-- ENTRIES SHOWN follows --

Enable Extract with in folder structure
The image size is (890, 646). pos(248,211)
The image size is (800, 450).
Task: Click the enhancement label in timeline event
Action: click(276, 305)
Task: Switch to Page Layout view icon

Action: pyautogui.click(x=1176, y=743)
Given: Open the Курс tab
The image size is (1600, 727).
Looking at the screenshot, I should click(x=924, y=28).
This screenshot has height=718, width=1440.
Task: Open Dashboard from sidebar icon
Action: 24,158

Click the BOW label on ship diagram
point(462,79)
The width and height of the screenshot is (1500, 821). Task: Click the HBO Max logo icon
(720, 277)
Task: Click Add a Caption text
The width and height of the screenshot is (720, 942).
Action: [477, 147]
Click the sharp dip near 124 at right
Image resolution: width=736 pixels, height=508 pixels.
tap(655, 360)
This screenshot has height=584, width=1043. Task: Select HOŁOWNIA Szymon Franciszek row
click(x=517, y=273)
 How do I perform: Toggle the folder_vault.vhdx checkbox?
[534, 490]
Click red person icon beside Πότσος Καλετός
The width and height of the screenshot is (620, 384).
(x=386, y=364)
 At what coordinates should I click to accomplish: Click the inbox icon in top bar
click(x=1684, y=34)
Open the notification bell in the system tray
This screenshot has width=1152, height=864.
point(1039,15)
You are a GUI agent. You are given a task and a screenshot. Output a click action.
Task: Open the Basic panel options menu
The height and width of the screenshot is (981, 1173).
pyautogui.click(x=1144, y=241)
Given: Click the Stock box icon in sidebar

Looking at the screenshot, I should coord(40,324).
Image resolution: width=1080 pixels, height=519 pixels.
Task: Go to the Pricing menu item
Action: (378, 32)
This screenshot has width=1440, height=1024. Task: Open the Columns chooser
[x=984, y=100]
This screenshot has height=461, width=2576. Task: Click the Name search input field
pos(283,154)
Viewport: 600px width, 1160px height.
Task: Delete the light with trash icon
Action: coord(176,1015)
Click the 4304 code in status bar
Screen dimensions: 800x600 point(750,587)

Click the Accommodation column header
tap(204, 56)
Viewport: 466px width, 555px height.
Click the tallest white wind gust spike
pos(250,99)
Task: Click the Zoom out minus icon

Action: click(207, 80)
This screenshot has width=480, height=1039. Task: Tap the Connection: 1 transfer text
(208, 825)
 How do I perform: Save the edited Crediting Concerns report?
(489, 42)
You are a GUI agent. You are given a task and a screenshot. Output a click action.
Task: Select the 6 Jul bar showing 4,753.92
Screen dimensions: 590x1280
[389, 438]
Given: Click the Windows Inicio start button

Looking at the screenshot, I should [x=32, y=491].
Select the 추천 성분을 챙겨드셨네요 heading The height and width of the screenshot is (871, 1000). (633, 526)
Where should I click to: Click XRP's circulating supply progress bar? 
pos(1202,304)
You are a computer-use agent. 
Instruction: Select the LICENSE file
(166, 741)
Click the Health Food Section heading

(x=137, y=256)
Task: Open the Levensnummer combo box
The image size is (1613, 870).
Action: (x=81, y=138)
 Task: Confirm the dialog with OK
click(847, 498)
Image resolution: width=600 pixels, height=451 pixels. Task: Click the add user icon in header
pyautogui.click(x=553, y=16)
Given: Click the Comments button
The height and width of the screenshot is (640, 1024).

-- ENTRIES SHOWN concluded --

• AIM OF THE TASK: The output should be a character-exact copy of all entries.

• EXERCISE ANSWER:
Enable Extract with in folder structure
The image size is (890, 646). pos(248,211)
The image size is (800, 450).
Task: Click the enhancement label in timeline event
Action: click(276, 305)
Task: Switch to Page Layout view icon

Action: pyautogui.click(x=1176, y=743)
Given: Open the Курс tab
The image size is (1600, 727).
Looking at the screenshot, I should click(x=924, y=28).
This screenshot has height=718, width=1440.
Task: Open Dashboard from sidebar icon
Action: 24,158

Click the BOW label on ship diagram
point(462,79)
The width and height of the screenshot is (1500, 821). Task: Click the HBO Max logo icon
(720, 277)
Task: Click Add a Caption text
The width and height of the screenshot is (720, 942).
Action: [477, 147]
Click the sharp dip near 124 at right
Image resolution: width=736 pixels, height=508 pixels.
tap(655, 360)
This screenshot has height=584, width=1043. Task: Select HOŁOWNIA Szymon Franciszek row
click(x=517, y=273)
 How do I perform: Toggle the folder_vault.vhdx checkbox?
[534, 490]
Click red person icon beside Πότσος Καλετός
The width and height of the screenshot is (620, 384).
(x=386, y=364)
 At what coordinates should I click to accomplish: Click the inbox icon in top bar
click(x=1684, y=34)
Open the notification bell in the system tray
This screenshot has width=1152, height=864.
point(1039,15)
You are a GUI agent. You are given a task and a screenshot. Output a click action.
Task: Open the Basic panel options menu
The height and width of the screenshot is (981, 1173).
pyautogui.click(x=1144, y=241)
Given: Click the Stock box icon in sidebar

Looking at the screenshot, I should coord(40,324).
Image resolution: width=1080 pixels, height=519 pixels.
Task: Go to the Pricing menu item
Action: (378, 32)
This screenshot has width=1440, height=1024. Task: Open the Columns chooser
[x=984, y=100]
This screenshot has height=461, width=2576. Task: Click the Name search input field
pos(283,154)
Viewport: 600px width, 1160px height.
Task: Delete the light with trash icon
Action: coord(176,1015)
Click the 4304 code in status bar
Screen dimensions: 800x600 point(750,587)

Click the Accommodation column header
tap(204, 56)
Viewport: 466px width, 555px height.
Click the tallest white wind gust spike
pos(250,99)
Task: Click the Zoom out minus icon

Action: click(207, 80)
This screenshot has width=480, height=1039. Task: Tap the Connection: 1 transfer text
(208, 825)
 How do I perform: Save the edited Crediting Concerns report?
(489, 42)
You are a GUI agent. You are given a task and a screenshot. Output a click action.
Task: Select the 6 Jul bar showing 4,753.92
Screen dimensions: 590x1280
[389, 438]
Given: Click the Windows Inicio start button

Looking at the screenshot, I should [x=32, y=491].
Select the 추천 성분을 챙겨드셨네요 heading The height and width of the screenshot is (871, 1000). (633, 526)
Where should I click to: Click XRP's circulating supply progress bar? 
pos(1202,304)
You are a computer-use agent. 
Instruction: Select the LICENSE file
(166, 741)
Click the Health Food Section heading

(x=137, y=256)
Task: Open the Levensnummer combo box
The image size is (1613, 870).
Action: (x=81, y=138)
 Task: Confirm the dialog with OK
click(847, 498)
Image resolution: width=600 pixels, height=451 pixels. Task: Click the add user icon in header
pyautogui.click(x=553, y=16)
Given: Click the Comments button
The height and width of the screenshot is (640, 1024).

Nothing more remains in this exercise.